In this section, I'll review the rules for who must pay taxes and who is exempt. There are a few interesting caveats to be aware of.
I am an Airbnb host. Am I subject to income tax in the U.S.?
You are subject to U.S. income tax if you have U.S.-source income.
Generally, income derived from U.S. assets, such as rental properties located in the U.S., is U.S. -source income and subject to U.S. income tax.
Domestic rental income (i.e. rental income from a property located inside the U.S.) is taxable in the U.S. regardless of where the person in receipt of that income resides.
For example, an individual living outside the U.S. who is in receipt of rental income from a U.S. property is still subject to tax in the United States.
Foreign rental income (i.e. rental income from a property located outside the U.S.) is taxable in the U.S. if the host is a U.S. citizen or permanent resident.

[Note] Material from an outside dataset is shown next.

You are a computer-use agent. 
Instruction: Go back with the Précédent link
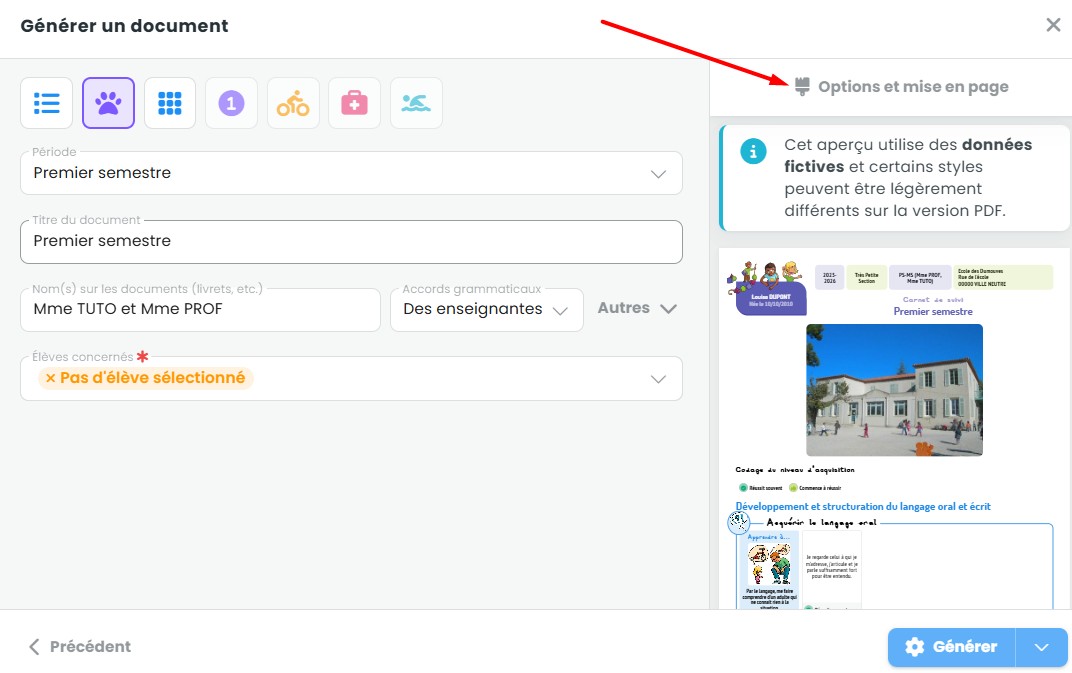(79, 647)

An individual in receipt of foreign rental income should engage a tax advisor to ensure that rental income is correctly reported and any tax due is paid timely.
If you are subject to U.S. income tax, you must report your rental income as a cash-basis or accrual- basis taxpayer.
If you are a cash-basis taxpayer, you report rental income on your return for the year you actually or constructively receive it and you deduct all expenses in the year you actually pay them.
You are a cash- basis taxpayer if you report income in the year you receive it, regardless of when it is earned.
Most individuals are cash-basis taxpayers.
You constructively receive income when it is made available to you, for example, by being credited to your bank account.
If you are an accrual-basis taxpayer, you generally report income when you earn it instead of when you receive it and you deduct expenses when you incur them instead of when you pay them.
Accrual-basis taxpayers should engage a tax advisor to ensure that rental income and expenses are correctly reported.